Re: Question about deleting table duplicates
Date: 19 Sep 2003 06:17:40 -0700
Message-ID: <b863dacd.0309190517.500024df_at_posting.google.com>
"ScottH" <fakeaddress_at_newsgroupsonly.com> wrote in message news:<pOKdnbFXV7ane_SiU-KYvQ_at_giganews.com>...
> I was looking for thw SQL to delete dupes from a table, and came across
> this. All who saw it agreed in principle, but I can't quite figure out the
> logic. If we are deleting all rows whose rowid is greater than the least of
> the rowids returned from creating the subset of dupes, couldn't we
> inadvertently delete some non-dupes rows that were created after the last
> dupe ? I mean, any row created after the last dupe would have a greater
> rowid, wouldn't it ?
>
> Here's the SQL:
>
> delete from table_1 a
> where a.rowid >
> (select min(b.rowid)
> from table_1 b
> where b.col_dup_values = a.col_dup_values)
The condition in the subselect (b.col_dup_values = a.col_dup_values)

LIST OF TASKS.
a) In the thread on deleting table duplicates, what does ScottH worry the DELETE statement might remove by mistake?
b) Carry the thread on deleting table duplicates forward from its final line.
The stored data comes from a different source than the thread on deleting table duplicates.

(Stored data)
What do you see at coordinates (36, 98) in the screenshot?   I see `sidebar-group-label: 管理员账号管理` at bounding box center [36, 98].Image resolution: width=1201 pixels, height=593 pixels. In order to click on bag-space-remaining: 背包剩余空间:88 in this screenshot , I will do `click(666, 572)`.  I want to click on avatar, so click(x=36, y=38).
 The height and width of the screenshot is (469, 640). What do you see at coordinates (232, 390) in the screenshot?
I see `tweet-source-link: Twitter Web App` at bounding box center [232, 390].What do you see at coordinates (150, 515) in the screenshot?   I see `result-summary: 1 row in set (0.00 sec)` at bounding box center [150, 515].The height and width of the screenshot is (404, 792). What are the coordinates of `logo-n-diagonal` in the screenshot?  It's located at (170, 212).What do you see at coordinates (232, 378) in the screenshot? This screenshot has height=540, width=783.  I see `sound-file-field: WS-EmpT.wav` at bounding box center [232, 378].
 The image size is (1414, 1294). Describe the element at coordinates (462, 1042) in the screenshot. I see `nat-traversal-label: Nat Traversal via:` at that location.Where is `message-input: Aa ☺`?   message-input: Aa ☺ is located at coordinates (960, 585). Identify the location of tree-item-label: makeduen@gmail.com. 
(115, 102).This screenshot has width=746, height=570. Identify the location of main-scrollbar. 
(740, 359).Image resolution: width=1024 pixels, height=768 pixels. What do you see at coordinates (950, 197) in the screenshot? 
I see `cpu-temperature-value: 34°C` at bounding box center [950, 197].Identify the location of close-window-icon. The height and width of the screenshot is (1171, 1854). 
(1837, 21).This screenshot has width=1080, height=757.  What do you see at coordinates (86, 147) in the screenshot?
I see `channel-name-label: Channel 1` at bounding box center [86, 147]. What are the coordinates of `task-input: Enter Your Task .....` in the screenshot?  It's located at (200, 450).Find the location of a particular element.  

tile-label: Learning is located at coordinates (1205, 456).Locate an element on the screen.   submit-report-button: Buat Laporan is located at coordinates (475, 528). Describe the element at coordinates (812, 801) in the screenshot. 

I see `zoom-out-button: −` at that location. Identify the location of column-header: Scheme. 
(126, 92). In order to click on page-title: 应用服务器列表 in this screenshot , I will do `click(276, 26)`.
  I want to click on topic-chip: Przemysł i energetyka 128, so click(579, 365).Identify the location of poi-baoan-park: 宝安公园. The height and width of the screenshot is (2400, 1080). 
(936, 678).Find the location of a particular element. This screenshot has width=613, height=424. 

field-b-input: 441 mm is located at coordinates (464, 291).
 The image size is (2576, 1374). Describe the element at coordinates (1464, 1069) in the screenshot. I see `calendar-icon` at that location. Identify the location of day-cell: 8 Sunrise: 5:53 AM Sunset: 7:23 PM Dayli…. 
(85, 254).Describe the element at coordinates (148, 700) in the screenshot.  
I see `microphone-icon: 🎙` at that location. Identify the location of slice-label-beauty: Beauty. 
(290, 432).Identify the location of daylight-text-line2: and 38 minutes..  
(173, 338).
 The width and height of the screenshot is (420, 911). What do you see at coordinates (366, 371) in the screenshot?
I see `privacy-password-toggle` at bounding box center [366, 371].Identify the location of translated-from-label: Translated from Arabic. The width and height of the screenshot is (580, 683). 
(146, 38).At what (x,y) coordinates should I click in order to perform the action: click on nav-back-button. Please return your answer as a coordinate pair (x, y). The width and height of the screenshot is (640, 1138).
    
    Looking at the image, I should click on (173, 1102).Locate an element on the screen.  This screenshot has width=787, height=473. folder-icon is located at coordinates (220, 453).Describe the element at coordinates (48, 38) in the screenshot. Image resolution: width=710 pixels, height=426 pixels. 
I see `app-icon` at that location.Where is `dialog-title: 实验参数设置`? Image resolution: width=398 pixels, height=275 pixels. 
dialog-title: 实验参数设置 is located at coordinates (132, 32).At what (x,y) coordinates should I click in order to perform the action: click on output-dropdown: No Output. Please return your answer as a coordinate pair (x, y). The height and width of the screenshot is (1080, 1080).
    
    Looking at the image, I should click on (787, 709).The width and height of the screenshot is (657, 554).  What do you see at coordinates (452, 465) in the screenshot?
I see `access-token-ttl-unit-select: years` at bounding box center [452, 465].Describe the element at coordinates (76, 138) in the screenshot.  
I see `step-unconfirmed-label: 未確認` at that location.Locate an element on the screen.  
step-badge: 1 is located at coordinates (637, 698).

TASK-BY-TASK ANSWERS.
a) Non-duplicate rows created after the last duplicate, since they would have a greater rowid.

b)
links the two instances (a and b) of table_1 in this SQL. The delete
statement, therefore, only affects table_1 with the condition:
(b.col_dup_values = a.col_dup_values).
This won't delete all duplicated rows, as such, but any row that is a
duplicate of a row that already exists - leaving one row where there
were several duplicates. If you wanted to do that the SQL is much
simpler (at least, simpler to follow).
DELETE FROM table_1
WHERE col_dup_values = (SELECT col_dup_values
,COUNT(*)
FROM table_1
WHERE COUNT(*)>1
GROUP BY col_dup_values)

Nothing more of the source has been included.